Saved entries
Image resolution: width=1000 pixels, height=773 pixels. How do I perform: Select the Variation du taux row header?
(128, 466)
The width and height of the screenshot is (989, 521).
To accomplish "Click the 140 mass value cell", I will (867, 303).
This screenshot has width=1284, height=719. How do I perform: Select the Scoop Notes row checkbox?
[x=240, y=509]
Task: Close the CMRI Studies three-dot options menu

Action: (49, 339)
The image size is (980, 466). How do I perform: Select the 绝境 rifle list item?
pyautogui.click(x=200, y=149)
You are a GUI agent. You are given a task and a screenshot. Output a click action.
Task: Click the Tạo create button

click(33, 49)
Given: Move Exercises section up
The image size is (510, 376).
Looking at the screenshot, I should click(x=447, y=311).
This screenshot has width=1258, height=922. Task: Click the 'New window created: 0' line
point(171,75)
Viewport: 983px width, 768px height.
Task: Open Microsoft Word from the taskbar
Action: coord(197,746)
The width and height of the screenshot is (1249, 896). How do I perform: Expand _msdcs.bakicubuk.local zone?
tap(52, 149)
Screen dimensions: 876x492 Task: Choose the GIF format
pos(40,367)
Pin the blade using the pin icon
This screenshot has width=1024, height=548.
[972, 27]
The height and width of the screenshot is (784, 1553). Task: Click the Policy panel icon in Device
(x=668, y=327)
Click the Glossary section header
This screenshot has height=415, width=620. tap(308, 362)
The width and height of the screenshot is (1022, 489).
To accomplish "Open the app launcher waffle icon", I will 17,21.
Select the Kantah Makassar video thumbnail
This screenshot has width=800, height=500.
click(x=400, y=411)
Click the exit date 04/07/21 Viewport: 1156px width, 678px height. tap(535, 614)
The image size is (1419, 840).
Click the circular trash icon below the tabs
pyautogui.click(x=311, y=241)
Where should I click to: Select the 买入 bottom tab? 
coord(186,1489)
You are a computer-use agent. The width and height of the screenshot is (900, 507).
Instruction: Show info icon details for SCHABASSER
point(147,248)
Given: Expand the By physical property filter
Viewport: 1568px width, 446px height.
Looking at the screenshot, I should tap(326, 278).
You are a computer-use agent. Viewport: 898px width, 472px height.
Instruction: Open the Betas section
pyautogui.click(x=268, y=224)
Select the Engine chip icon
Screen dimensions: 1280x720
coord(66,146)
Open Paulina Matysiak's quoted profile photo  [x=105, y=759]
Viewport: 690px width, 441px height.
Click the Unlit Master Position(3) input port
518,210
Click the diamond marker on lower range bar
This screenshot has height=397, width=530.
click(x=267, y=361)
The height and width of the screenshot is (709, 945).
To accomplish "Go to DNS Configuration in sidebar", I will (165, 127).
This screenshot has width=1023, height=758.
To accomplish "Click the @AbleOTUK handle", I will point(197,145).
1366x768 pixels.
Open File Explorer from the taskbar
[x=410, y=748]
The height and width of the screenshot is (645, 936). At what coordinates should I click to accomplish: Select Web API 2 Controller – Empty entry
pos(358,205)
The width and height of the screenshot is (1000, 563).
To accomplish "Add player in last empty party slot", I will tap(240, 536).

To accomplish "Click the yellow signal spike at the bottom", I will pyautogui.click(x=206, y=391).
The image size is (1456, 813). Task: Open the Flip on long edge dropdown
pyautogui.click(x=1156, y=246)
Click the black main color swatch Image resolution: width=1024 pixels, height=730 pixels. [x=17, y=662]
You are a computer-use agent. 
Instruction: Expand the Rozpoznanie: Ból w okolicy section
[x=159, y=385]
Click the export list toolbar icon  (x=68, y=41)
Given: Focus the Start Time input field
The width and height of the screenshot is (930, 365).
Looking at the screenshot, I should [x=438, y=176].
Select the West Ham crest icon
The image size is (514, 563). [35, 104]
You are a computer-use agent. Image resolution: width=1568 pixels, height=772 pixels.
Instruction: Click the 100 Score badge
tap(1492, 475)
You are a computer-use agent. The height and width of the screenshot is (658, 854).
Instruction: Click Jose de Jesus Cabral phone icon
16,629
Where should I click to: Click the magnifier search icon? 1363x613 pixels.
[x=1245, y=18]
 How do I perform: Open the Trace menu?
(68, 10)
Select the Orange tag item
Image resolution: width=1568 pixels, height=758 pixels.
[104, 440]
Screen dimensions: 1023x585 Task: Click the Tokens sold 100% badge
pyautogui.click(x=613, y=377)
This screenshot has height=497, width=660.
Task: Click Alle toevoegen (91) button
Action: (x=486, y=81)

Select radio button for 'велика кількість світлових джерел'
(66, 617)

▶ _YOUR ASSIGNMENT_:
For the word "computer", tally the lines above that hold it and answer with the number alone.

▶ _WORKED SOLUTION_:
5